Théâtre

Mouvement perpétuel – sur Fusées de Jeanne Candel

Philosophe et écrivain

Deux mois après sa création au Théâtre de l’Aquarium, Fusées revient pour quatre représentations au Théâtre de la Commune, à Aubervilliers. Un spectacle en forme de conte astronautique où, par la grâce de la musique et du mouvement des corps, sont narrées les aventures de deux cosmonautes prisonniers d’une station orbitale. Une fausse dystopie mais une vraie fantaisie féérique dont on sort heureux et flottant. S’y dessine une poétique de l’exploration spatiale dont on trouve des échos dans certains livres récemment parus.

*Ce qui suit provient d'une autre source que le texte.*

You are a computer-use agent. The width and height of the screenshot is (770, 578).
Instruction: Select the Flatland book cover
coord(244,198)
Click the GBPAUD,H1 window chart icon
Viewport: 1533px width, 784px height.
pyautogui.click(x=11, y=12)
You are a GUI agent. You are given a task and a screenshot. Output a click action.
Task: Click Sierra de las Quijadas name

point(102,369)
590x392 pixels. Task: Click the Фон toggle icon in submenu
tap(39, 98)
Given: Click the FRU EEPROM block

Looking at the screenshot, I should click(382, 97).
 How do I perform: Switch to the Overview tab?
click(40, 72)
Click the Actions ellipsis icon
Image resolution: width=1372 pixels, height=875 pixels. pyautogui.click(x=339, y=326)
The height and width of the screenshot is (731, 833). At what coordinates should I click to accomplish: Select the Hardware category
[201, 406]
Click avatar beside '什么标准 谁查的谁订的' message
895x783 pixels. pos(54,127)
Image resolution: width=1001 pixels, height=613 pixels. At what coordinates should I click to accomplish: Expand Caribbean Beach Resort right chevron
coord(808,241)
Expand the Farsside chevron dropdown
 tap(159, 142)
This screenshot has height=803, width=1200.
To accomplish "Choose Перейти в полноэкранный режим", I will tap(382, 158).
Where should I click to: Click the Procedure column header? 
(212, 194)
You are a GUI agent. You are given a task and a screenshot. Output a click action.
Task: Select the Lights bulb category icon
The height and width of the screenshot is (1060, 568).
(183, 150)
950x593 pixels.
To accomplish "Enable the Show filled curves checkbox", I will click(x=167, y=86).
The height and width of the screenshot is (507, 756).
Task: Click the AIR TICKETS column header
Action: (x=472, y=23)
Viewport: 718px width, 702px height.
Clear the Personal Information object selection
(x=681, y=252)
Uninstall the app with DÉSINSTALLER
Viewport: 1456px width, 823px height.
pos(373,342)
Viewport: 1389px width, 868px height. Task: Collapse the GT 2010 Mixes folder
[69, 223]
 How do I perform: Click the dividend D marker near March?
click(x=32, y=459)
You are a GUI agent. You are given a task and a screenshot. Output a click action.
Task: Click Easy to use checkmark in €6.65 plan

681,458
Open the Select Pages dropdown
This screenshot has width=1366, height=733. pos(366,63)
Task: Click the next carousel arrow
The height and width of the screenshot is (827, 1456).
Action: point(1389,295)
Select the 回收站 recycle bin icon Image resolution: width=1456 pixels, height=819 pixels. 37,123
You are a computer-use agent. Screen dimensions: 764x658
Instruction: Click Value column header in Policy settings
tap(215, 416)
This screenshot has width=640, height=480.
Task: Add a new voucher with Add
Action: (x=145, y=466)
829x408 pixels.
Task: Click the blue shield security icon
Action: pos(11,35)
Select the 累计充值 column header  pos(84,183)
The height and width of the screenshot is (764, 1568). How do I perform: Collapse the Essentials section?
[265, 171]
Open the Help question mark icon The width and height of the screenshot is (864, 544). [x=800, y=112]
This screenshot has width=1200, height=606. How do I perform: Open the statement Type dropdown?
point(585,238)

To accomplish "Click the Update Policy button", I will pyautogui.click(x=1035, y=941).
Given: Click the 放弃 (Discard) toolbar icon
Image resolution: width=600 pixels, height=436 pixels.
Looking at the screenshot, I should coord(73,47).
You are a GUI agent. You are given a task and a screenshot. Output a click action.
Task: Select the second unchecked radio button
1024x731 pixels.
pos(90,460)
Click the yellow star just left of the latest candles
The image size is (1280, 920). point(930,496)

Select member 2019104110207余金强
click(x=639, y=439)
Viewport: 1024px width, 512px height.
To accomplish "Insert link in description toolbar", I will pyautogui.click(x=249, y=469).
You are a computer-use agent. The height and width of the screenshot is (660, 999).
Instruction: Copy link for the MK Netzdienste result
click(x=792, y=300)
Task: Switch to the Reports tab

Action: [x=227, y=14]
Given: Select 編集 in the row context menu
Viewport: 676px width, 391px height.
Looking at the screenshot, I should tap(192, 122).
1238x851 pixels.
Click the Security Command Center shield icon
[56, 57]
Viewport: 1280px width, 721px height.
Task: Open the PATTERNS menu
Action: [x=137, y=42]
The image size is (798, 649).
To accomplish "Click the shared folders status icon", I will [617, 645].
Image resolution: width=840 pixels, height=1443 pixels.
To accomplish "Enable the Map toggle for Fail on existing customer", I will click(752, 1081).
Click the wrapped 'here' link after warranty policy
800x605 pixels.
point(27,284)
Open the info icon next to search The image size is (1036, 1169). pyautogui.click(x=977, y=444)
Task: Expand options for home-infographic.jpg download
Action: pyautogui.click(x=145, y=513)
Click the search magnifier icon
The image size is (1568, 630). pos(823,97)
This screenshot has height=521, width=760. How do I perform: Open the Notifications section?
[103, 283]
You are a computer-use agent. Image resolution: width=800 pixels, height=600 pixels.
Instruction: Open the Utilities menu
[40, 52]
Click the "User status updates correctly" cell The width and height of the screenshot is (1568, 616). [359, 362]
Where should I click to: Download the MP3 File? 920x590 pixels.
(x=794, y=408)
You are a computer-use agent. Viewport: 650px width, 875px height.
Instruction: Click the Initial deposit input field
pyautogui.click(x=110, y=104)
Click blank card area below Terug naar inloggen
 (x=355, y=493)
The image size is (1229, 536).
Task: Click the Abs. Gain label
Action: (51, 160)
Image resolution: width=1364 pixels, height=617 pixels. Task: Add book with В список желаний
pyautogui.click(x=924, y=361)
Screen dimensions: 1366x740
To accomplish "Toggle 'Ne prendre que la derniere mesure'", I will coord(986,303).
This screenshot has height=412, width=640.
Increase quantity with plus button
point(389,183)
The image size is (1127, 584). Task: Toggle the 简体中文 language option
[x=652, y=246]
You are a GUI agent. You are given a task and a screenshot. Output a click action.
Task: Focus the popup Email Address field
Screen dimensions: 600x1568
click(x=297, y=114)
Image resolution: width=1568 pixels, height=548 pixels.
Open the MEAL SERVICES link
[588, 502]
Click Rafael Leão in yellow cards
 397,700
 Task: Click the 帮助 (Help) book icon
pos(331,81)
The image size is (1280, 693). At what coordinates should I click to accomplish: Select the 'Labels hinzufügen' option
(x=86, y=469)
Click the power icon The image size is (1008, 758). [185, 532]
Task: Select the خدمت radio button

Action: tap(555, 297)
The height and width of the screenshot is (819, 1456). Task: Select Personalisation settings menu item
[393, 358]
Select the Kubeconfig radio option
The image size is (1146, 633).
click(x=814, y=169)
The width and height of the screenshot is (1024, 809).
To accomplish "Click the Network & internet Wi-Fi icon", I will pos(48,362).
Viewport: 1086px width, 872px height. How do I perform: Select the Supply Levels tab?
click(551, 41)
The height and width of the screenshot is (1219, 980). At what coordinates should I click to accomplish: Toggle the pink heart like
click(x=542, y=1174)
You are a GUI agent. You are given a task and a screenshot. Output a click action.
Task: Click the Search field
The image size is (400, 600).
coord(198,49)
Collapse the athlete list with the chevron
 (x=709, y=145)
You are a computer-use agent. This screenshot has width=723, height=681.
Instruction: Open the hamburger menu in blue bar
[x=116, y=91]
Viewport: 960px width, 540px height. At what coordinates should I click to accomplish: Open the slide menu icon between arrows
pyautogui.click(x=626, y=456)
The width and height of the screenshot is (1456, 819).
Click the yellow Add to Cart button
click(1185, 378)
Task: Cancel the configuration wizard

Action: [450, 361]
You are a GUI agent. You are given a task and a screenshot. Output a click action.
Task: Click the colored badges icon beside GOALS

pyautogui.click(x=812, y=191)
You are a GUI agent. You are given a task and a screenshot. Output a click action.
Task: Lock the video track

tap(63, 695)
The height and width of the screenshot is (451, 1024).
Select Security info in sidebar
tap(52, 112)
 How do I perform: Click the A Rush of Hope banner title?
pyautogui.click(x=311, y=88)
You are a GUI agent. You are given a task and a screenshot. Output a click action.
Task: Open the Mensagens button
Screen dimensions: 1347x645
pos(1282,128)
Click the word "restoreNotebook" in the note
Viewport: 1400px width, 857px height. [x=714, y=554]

Des coulisses déboule un piano sur roulettes que la pianiste (Claudine Simon) pousse à travers le plateau tout en cherchant à jouer un morceau qui ne peut pas attendre ou bien parce qu’elle ne peut le jouer qu’en mouvement, ses doigts courant sur les touches pendant que l’instrument roule sur le sol.

On écoute la musique aller et venir, s’interrompre et repartir et l’on comprend qu’elle aussi est sujette à la gravité, qu’elle pèse le poids des corps et des instruments qui lui donnent vie, que sa légèreté n’est pas sans matière et effort. Impression confirmée par les comédiens qui, peu après le piano mobile, rejoignent le plateau en boitant.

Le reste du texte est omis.